One thing about travelling in the rainy season is that it rains. So we didn’t go see wild lemurs in the national park. We went to Lemurialand, a zoo. They had a spectacular array of tortoises with Bonaparte, Napoleon and Josephine stealing the show. They are enormous Seychelles tortoises. The males are easily more than a meter long, 60 cm high and fond of patting. Anita said their skin felt like soft old leather. Josephine will reach the age of reproduction in another ten years, when she’s 75. 

Yes, we saw lemurs. Their habitats were small and they had been trained to respond to a specific call for food — Maki Maki. They were not rewarded with bananas this particular morning. 

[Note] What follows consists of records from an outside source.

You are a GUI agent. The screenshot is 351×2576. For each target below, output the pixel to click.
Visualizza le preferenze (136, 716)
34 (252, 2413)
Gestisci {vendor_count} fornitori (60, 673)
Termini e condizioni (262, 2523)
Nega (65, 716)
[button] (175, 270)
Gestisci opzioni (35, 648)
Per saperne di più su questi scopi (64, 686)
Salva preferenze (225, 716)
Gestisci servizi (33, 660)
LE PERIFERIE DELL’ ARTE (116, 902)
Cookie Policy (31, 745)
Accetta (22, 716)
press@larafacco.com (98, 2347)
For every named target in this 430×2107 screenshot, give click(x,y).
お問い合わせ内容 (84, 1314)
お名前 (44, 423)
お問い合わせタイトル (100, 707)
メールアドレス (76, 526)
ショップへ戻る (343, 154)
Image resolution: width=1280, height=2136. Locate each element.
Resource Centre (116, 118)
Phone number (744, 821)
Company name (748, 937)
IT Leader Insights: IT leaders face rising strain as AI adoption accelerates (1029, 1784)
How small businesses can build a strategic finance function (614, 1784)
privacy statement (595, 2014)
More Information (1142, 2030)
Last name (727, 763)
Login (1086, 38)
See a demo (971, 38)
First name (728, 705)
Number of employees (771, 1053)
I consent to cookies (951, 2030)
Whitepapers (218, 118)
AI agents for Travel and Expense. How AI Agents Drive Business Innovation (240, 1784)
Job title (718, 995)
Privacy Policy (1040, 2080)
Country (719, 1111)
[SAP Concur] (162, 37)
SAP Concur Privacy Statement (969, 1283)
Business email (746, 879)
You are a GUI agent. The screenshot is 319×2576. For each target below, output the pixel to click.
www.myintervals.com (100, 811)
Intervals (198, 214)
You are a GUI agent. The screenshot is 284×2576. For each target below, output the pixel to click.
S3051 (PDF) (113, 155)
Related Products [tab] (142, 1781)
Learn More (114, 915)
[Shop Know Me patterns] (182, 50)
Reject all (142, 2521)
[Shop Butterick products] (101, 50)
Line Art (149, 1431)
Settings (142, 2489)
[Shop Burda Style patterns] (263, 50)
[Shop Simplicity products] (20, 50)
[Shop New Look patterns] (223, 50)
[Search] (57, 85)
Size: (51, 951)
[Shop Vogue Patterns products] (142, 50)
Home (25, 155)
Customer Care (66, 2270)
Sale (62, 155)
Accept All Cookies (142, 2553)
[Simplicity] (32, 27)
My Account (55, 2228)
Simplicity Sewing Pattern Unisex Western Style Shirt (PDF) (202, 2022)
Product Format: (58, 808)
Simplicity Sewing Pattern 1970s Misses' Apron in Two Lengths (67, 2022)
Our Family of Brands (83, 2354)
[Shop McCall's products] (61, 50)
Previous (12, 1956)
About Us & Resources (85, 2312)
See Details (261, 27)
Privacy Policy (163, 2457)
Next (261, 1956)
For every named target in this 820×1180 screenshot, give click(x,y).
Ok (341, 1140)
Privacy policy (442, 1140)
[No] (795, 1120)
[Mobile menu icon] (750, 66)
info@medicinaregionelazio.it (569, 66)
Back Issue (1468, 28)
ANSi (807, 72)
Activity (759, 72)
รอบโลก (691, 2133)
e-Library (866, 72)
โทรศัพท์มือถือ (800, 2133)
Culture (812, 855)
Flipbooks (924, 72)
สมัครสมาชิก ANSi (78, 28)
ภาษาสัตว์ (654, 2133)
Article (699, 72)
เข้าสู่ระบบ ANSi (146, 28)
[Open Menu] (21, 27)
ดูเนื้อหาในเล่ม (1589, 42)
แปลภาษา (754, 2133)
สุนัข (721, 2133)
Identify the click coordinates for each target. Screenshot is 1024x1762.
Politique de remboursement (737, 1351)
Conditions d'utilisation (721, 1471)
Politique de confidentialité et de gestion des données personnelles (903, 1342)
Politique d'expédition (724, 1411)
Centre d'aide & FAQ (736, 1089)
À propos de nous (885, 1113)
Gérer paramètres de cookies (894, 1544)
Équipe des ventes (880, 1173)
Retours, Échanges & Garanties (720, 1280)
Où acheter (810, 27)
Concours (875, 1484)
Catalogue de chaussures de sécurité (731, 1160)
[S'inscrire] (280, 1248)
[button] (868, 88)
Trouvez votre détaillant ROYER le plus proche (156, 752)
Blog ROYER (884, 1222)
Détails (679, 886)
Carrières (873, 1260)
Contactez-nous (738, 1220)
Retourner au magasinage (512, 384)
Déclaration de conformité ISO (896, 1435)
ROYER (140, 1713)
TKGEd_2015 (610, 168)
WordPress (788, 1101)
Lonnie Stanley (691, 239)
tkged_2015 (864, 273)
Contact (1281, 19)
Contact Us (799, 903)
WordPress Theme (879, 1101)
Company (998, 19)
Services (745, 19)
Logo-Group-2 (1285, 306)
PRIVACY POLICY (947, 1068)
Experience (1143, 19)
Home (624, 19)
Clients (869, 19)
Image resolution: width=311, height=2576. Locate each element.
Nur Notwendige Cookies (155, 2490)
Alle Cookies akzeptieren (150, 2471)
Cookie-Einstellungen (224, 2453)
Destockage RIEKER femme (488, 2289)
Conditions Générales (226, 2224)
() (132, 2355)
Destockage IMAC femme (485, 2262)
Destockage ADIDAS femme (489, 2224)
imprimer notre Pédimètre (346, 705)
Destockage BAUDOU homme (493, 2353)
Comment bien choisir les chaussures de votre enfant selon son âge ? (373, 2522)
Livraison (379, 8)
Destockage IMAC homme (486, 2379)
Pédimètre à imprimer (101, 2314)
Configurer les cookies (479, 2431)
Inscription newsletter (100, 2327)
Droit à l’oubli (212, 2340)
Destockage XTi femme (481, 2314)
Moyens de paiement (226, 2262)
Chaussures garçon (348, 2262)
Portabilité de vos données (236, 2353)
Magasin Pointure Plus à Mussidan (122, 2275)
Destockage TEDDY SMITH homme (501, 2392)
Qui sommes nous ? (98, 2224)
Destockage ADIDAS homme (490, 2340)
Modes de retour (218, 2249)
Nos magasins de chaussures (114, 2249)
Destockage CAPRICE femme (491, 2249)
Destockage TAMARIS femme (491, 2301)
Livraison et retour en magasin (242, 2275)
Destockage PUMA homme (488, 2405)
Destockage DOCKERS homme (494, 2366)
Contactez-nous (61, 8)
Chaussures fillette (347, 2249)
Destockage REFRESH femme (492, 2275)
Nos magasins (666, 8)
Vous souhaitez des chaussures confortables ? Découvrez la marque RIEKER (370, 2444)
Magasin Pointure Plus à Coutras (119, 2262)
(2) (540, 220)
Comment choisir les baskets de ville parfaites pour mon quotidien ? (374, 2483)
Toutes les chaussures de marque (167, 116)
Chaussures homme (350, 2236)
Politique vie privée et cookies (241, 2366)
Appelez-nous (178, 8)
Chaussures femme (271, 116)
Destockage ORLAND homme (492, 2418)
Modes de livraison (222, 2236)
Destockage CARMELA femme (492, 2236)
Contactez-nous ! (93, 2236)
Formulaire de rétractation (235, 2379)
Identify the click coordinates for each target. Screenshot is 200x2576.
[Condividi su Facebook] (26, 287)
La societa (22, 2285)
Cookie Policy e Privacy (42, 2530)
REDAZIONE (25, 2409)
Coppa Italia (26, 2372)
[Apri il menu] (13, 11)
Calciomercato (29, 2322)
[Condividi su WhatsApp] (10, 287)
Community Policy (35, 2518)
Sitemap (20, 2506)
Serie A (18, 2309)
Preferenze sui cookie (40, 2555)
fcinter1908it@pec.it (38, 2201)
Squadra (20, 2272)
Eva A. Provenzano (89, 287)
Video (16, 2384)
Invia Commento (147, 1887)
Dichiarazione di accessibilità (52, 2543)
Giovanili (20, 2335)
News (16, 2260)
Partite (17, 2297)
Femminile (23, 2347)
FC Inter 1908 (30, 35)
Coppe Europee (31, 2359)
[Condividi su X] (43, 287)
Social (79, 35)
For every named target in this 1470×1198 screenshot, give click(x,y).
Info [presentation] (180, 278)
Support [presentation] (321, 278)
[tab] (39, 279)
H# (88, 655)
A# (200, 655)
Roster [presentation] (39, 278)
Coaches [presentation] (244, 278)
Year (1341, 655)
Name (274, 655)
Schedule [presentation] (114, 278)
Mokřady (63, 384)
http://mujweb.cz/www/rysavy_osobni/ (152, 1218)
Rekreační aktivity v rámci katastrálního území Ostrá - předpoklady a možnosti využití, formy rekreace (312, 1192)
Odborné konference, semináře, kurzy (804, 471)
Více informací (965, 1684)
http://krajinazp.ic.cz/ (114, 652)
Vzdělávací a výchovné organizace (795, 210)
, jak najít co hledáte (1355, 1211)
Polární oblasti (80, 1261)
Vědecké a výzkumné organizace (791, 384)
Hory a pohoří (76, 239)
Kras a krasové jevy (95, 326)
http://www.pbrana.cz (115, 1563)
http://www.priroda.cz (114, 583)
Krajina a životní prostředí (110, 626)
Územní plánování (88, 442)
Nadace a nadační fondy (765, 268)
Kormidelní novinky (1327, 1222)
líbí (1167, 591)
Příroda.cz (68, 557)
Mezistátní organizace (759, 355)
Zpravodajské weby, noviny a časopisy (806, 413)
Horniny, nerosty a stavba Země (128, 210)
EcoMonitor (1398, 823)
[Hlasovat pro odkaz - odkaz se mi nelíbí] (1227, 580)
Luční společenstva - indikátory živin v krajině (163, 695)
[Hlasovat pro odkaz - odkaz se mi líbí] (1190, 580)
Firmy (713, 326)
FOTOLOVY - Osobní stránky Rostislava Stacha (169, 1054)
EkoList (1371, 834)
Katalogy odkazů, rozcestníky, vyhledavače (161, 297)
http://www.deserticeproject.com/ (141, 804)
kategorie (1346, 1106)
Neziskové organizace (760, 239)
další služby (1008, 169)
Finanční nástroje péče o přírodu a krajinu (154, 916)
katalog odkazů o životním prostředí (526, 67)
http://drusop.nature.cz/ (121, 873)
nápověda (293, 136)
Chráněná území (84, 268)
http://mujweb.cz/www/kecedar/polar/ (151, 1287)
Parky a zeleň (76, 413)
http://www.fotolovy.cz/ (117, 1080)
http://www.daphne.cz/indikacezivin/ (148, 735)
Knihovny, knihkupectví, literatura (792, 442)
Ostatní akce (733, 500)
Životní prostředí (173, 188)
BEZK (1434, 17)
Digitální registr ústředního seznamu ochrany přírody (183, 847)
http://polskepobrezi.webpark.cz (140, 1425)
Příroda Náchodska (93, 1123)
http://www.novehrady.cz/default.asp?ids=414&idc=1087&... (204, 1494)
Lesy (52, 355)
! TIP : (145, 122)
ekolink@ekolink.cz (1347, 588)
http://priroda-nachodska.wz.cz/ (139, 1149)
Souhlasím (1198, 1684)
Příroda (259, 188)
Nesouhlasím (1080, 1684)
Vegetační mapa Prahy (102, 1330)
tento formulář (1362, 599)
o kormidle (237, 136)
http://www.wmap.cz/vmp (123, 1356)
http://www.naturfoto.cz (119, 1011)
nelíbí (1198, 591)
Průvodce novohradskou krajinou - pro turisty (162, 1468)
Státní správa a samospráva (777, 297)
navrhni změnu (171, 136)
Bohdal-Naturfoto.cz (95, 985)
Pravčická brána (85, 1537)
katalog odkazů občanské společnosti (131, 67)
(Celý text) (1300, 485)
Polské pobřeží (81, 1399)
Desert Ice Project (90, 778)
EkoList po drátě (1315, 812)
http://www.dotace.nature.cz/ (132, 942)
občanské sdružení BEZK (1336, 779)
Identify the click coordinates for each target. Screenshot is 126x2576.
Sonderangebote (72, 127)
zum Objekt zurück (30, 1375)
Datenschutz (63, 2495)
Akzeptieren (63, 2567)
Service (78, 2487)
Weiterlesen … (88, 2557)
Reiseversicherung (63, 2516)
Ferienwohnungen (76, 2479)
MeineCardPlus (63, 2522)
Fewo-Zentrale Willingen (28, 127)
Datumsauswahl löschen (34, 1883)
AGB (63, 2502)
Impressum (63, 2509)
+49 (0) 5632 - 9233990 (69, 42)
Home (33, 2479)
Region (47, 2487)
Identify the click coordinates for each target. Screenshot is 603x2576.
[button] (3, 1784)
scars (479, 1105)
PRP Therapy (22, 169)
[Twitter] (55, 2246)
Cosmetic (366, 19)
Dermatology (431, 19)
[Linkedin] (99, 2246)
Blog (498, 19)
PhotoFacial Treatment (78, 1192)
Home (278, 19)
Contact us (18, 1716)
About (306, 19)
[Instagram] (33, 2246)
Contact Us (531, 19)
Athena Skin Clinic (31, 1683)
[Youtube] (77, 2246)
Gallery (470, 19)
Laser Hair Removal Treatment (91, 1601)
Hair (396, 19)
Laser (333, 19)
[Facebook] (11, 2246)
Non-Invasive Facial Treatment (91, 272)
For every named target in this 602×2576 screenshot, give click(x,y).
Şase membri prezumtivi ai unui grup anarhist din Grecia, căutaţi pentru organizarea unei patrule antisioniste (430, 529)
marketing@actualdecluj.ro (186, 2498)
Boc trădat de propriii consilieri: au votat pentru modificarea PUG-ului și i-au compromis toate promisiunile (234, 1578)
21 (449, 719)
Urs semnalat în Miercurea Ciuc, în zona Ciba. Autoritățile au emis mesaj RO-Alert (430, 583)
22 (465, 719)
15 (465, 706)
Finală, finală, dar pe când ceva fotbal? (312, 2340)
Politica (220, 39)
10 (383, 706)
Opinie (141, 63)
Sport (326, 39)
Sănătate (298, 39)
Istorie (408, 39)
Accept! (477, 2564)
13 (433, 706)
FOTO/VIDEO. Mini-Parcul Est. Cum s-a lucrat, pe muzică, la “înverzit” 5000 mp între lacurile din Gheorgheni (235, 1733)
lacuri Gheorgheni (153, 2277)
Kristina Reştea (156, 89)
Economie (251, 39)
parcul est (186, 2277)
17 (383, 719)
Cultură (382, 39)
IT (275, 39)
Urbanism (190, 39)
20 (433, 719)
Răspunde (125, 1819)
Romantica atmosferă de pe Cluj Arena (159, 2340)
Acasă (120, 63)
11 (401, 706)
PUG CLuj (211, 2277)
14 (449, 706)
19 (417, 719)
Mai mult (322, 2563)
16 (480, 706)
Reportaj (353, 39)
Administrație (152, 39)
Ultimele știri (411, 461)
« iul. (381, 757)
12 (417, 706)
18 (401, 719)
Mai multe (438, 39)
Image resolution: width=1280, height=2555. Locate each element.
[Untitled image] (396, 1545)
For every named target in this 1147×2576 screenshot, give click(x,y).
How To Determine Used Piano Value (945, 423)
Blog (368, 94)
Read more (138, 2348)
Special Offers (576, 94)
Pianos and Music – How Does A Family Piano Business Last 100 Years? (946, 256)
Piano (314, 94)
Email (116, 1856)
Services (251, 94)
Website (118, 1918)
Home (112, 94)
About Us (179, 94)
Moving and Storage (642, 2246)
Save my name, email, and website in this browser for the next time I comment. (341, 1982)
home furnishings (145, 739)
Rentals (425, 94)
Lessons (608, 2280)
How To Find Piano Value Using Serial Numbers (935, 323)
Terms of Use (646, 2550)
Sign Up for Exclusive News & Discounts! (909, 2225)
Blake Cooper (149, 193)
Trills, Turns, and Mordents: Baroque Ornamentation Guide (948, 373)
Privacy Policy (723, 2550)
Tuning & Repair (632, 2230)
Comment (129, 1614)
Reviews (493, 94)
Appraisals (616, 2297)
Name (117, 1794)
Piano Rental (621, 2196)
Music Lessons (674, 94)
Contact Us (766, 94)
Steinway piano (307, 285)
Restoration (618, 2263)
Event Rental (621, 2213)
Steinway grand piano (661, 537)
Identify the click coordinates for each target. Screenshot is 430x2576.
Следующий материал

I was fascinated by the yang ylang distillery. It produces essential oils for Chanel, to be used in the famous Chanel No 5 perfume. Most of the extensive plantations are owned by an Indian businessman, who pays women one Euro per kilo for their pickings. Flowers are picked three times a week, and trees are continually pruned to keep the flowers accessible. They end up looking like twisted distorted swirls that belong outside of a haunted house. 

The distillery workers put five parts of blossoms to three parts of water and pressure cook it. The distillate is pure and smells divine. 

The distillery was part of the zoo complex, an odd coupling to my western eyes. 

After that, we visited the fresh food market and learned that vegetables are not grown on Nosy Be. All are imported. There’s fruit, chicken, goats and zebu as well as a productive fishing industry. There used to be a sugar cane factory and rum distillery but these closed in 2004. 


Anita with Napoleon and Bonaparte, two Seychelles tortoises, at Lemurialand.


A ylang ylang tree, with its strong pruning that ensures that it’s easy to pick the yellow flowers.